Excerpt to read>
18. Commitments and Contingencies

Restricted Cash

In connection with certain of the above noted sale/leaseback agreements, cash of $552.8 million and $573.5 million was required to be restricted as security as of March 31, 2024 and December 31, 2023, respectively, which restricted cash will be released over the lease term. As of March 31, 2024 and December 31, 2023, the Company also had certain letters of credit backed by security deposits totaling $351.8 million and $370.7 million, respectively, of which $321.0 million and $340.0 million are security for the above noted sale/leaseback agreements, respectively, and $30.8 million and $30.7 million are customs related letters of credit, respectively.

As of March 31, 2024 and December 31, 2023, the Company had $76.9 million and $76.8 million held in escrow related to the construction of certain hydrogen production plants, respectively.

The Company also had $1.2 million and $0.2 million of consideration held by our paying agent in connection with each of the Joule and CIS acquisitions, respectively, reported as restricted cash as of March 31, 2024, with a corresponding accrued liability on the Company’s unaudited interim condensed consolidated balance sheet. Additionally, the Company had $12.3 million and $11.7 million in restricted cash as collateral resulting from the Frames acquisition as of March 31, 2024 and December 31, 2023, respectively.

Litigation

Legal matters are defended and handled in the ordinary course of business. The outcome of any such matters, regardless of the merits, is inherently uncertain; therefore, assessing the likelihood of loss and any estimated damages is difficult and subject to considerable judgment. We describe below those legal matters for which a material loss is either (i) possible but not probable, and/or (ii) not reasonably estimable at this time. Liabilities for loss contingencies arising from claims, assessments, litigation, fines, and penalties and other sources are recorded when it is probable that a liability has been incurred and the amount can be reasonably estimated. Legal costs incurred in connection with loss contingencies are expensed as incurred. The Company has not recorded any accruals related to any legal matters.

Securities Litigation and Related Stockholder Derivative Litigation

2021 Securities Action and Related Derivative Litigation

Two actions are pending in which alleged stockholders of the Company assert claims derivatively, on the Company’s behalf, based on allegations and claims that had been asserted in a putative securities class action, In re Plug Power, Inc. Securities Litigation, No. 1:21-cv-2004 (S.D.N.Y. (the “2021 Securities Action”). In an opinion and order entered in August 2023, the district court dismissed the 2021 Securities Action with prejudice, and the plaintiffs in that action did not appeal.

Data items>
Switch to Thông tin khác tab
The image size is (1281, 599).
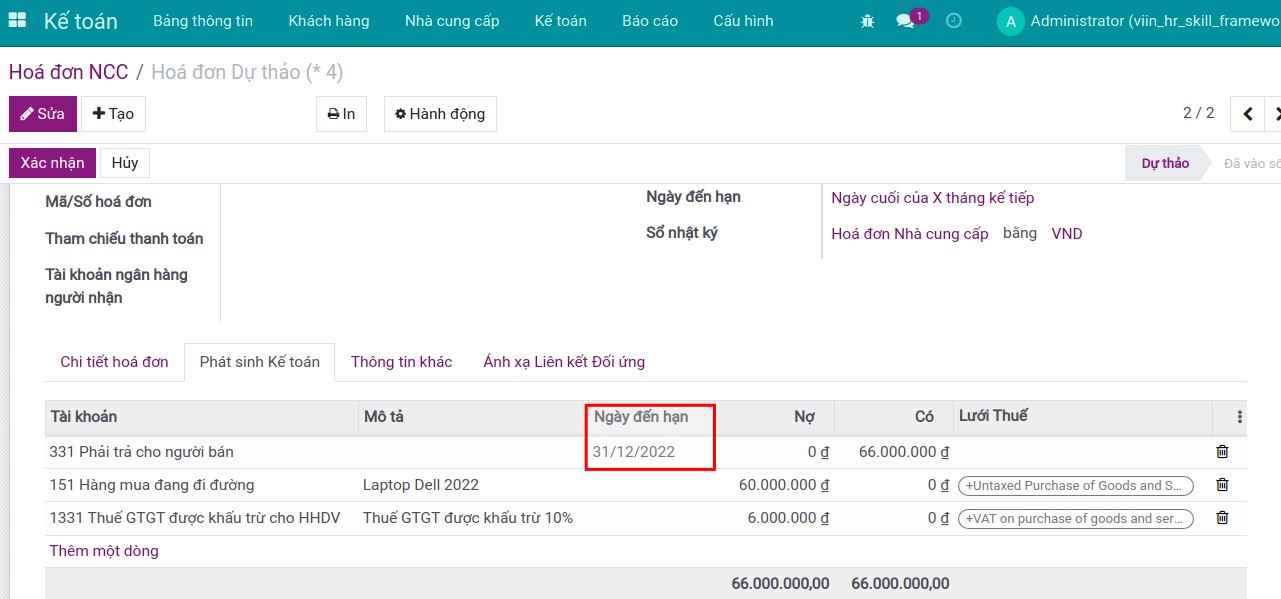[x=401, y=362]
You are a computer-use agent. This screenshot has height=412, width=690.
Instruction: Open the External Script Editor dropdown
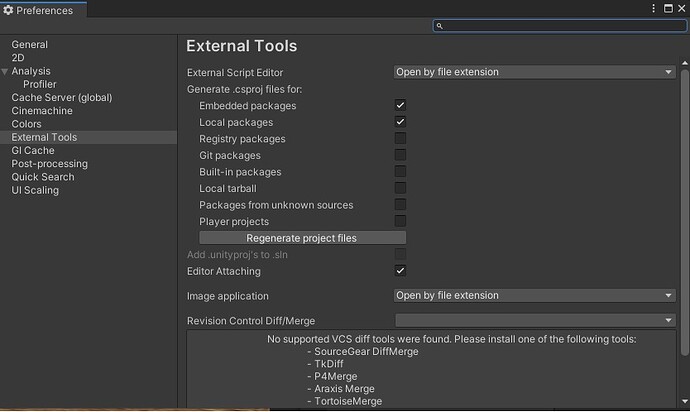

Given problem>
In the commitments and contingencies note, condense the paragraph beginning "Legal matters are defended and handled" into a short bulleted list that keeps its main facts. The data items have no connection to the text.

Response to the exercise>
- Legal matters are defended and handled in the ordinary course of business.
- Their outcome is inherently uncertain regardless of merit, so judging the likelihood of loss and estimating damages is difficult and requires considerable judgment.
- The matters described are those where a material loss is possible but not probable, not reasonably estimable at this time, or both.
- Liabilities for loss contingencies are recorded when a liability is probable and its amount can be reasonably estimated.
- Legal costs tied to loss contingencies are expensed as incurred.
- The Company has recorded no accruals for any legal matters.